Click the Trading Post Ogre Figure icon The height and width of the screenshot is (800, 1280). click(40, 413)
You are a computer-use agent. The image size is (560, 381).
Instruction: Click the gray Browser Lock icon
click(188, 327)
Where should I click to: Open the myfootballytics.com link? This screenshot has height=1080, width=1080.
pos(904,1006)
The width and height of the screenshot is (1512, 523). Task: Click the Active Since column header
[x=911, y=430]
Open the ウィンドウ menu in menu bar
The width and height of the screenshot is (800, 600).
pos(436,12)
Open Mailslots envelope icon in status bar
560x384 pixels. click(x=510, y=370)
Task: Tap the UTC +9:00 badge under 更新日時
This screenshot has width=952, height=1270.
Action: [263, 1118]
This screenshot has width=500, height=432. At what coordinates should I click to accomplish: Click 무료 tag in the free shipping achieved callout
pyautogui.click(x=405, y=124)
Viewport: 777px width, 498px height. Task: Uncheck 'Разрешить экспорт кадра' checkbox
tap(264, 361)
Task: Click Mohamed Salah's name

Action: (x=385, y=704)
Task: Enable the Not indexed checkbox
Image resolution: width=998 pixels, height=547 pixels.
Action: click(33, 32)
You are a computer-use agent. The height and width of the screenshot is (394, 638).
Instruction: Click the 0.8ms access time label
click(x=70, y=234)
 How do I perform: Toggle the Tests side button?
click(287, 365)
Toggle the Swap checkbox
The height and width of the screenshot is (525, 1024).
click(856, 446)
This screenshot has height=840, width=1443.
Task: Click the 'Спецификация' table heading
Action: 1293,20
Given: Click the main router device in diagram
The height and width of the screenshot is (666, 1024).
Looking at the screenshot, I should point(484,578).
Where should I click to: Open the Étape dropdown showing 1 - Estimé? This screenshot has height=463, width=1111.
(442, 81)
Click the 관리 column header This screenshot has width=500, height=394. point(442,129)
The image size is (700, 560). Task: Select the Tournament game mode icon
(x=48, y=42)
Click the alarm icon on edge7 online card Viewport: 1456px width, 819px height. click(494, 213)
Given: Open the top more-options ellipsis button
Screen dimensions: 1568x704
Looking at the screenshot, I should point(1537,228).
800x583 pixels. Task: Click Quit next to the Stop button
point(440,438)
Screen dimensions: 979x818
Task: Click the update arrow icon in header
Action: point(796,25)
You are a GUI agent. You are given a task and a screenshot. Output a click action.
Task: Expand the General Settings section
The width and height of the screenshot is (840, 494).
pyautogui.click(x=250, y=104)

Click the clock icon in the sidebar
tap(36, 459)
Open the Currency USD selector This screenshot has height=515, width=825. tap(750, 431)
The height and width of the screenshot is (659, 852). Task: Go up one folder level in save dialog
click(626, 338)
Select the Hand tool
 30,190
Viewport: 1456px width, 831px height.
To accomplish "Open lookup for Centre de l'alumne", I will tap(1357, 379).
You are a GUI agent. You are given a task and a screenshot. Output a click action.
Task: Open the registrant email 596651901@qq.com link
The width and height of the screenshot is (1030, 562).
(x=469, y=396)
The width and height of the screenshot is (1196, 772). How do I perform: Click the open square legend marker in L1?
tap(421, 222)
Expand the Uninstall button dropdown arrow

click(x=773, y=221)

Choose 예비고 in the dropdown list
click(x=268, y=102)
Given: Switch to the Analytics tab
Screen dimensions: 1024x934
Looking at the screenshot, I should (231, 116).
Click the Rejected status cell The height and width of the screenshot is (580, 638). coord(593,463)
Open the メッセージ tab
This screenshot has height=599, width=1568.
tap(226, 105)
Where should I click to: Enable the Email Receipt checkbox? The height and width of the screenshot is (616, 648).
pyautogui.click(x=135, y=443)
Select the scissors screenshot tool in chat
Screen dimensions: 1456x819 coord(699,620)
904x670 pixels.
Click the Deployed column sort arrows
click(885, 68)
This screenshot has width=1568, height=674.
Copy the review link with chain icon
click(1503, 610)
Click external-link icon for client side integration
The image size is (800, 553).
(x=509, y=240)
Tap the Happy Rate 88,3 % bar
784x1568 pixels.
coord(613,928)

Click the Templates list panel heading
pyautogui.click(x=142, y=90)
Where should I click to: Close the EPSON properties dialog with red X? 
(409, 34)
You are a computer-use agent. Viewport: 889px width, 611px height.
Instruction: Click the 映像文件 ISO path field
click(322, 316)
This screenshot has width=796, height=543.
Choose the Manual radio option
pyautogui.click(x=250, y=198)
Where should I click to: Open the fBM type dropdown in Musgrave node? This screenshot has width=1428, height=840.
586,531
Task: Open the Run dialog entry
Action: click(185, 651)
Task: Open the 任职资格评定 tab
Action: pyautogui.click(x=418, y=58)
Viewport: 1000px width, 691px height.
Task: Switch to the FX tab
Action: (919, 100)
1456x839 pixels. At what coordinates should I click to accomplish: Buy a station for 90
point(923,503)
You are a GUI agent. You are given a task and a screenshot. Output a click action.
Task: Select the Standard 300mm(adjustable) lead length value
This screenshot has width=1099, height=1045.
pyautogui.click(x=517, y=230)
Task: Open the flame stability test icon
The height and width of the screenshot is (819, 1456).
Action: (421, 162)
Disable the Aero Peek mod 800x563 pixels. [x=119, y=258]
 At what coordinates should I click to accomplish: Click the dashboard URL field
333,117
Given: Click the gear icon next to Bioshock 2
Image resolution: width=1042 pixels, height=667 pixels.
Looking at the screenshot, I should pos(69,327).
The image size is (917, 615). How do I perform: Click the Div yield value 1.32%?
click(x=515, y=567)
━━━
- [EXERCISE INSTRUCTIONS]
Copy every line of the listing above verbatim.

- [EXERCISE RESPONSE]
Click the Trading Post Ogre Figure icon The height and width of the screenshot is (800, 1280). click(40, 413)
You are a computer-use agent. The image size is (560, 381).
Instruction: Click the gray Browser Lock icon
click(188, 327)
Where should I click to: Open the myfootballytics.com link? This screenshot has height=1080, width=1080.
pos(904,1006)
The width and height of the screenshot is (1512, 523). Task: Click the Active Since column header
[x=911, y=430]
Open the ウィンドウ menu in menu bar
The width and height of the screenshot is (800, 600).
pos(436,12)
Open Mailslots envelope icon in status bar
560x384 pixels. click(x=510, y=370)
Task: Tap the UTC +9:00 badge under 更新日時
This screenshot has width=952, height=1270.
Action: [263, 1118]
This screenshot has width=500, height=432. At what coordinates should I click to accomplish: Click 무료 tag in the free shipping achieved callout
pyautogui.click(x=405, y=124)
Viewport: 777px width, 498px height. Task: Uncheck 'Разрешить экспорт кадра' checkbox
tap(264, 361)
Task: Click Mohamed Salah's name

Action: (x=385, y=704)
Task: Enable the Not indexed checkbox
Image resolution: width=998 pixels, height=547 pixels.
Action: click(33, 32)
You are a computer-use agent. The height and width of the screenshot is (394, 638).
Instruction: Click the 0.8ms access time label
click(x=70, y=234)
 How do I perform: Toggle the Tests side button?
click(287, 365)
Toggle the Swap checkbox
The height and width of the screenshot is (525, 1024).
click(856, 446)
This screenshot has height=840, width=1443.
Task: Click the 'Спецификация' table heading
Action: 1293,20
Given: Click the main router device in diagram
The height and width of the screenshot is (666, 1024).
Looking at the screenshot, I should point(484,578).
Where should I click to: Open the Étape dropdown showing 1 - Estimé? This screenshot has height=463, width=1111.
(442, 81)
Click the 관리 column header This screenshot has width=500, height=394. point(442,129)
The image size is (700, 560). Task: Select the Tournament game mode icon
(x=48, y=42)
Click the alarm icon on edge7 online card Viewport: 1456px width, 819px height. click(494, 213)
Given: Open the top more-options ellipsis button
Screen dimensions: 1568x704
Looking at the screenshot, I should point(1537,228).
800x583 pixels. Task: Click Quit next to the Stop button
point(440,438)
Screen dimensions: 979x818
Task: Click the update arrow icon in header
Action: point(796,25)
You are a GUI agent. You are given a task and a screenshot. Output a click action.
Task: Expand the General Settings section
The width and height of the screenshot is (840, 494).
pyautogui.click(x=250, y=104)

Click the clock icon in the sidebar
tap(36, 459)
Open the Currency USD selector This screenshot has height=515, width=825. tap(750, 431)
The height and width of the screenshot is (659, 852). Task: Go up one folder level in save dialog
click(626, 338)
Select the Hand tool
 30,190
Viewport: 1456px width, 831px height.
To accomplish "Open lookup for Centre de l'alumne", I will tap(1357, 379).
You are a GUI agent. You are given a task and a screenshot. Output a click action.
Task: Open the registrant email 596651901@qq.com link
The width and height of the screenshot is (1030, 562).
(x=469, y=396)
The width and height of the screenshot is (1196, 772). How do I perform: Click the open square legend marker in L1?
tap(421, 222)
Expand the Uninstall button dropdown arrow

click(x=773, y=221)

Choose 예비고 in the dropdown list
click(x=268, y=102)
Given: Switch to the Analytics tab
Screen dimensions: 1024x934
Looking at the screenshot, I should (231, 116).
Click the Rejected status cell The height and width of the screenshot is (580, 638). coord(593,463)
Open the メッセージ tab
This screenshot has height=599, width=1568.
tap(226, 105)
Where should I click to: Enable the Email Receipt checkbox? The height and width of the screenshot is (616, 648).
pyautogui.click(x=135, y=443)
Select the scissors screenshot tool in chat
Screen dimensions: 1456x819 coord(699,620)
904x670 pixels.
Click the Deployed column sort arrows
click(885, 68)
This screenshot has width=1568, height=674.
Copy the review link with chain icon
click(1503, 610)
Click external-link icon for client side integration
The image size is (800, 553).
(x=509, y=240)
Tap the Happy Rate 88,3 % bar
784x1568 pixels.
coord(613,928)

Click the Templates list panel heading
pyautogui.click(x=142, y=90)
Where should I click to: Close the EPSON properties dialog with red X? 
(409, 34)
You are a computer-use agent. Viewport: 889px width, 611px height.
Instruction: Click the 映像文件 ISO path field
click(322, 316)
This screenshot has width=796, height=543.
Choose the Manual radio option
pyautogui.click(x=250, y=198)
Where should I click to: Open the fBM type dropdown in Musgrave node? This screenshot has width=1428, height=840.
586,531
Task: Open the Run dialog entry
Action: click(185, 651)
Task: Open the 任职资格评定 tab
Action: pyautogui.click(x=418, y=58)
Viewport: 1000px width, 691px height.
Task: Switch to the FX tab
Action: (919, 100)
1456x839 pixels. At what coordinates should I click to accomplish: Buy a station for 90
point(923,503)
You are a GUI agent. You are given a task and a screenshot. Output a click action.
Task: Select the Standard 300mm(adjustable) lead length value
This screenshot has width=1099, height=1045.
pyautogui.click(x=517, y=230)
Task: Open the flame stability test icon
The height and width of the screenshot is (819, 1456).
Action: (421, 162)
Disable the Aero Peek mod 800x563 pixels. [x=119, y=258]
 At what coordinates should I click to accomplish: Click the dashboard URL field
333,117
Given: Click the gear icon next to Bioshock 2
Image resolution: width=1042 pixels, height=667 pixels.
Looking at the screenshot, I should pos(69,327).
The image size is (917, 615). How do I perform: Click the Div yield value 1.32%?
click(x=515, y=567)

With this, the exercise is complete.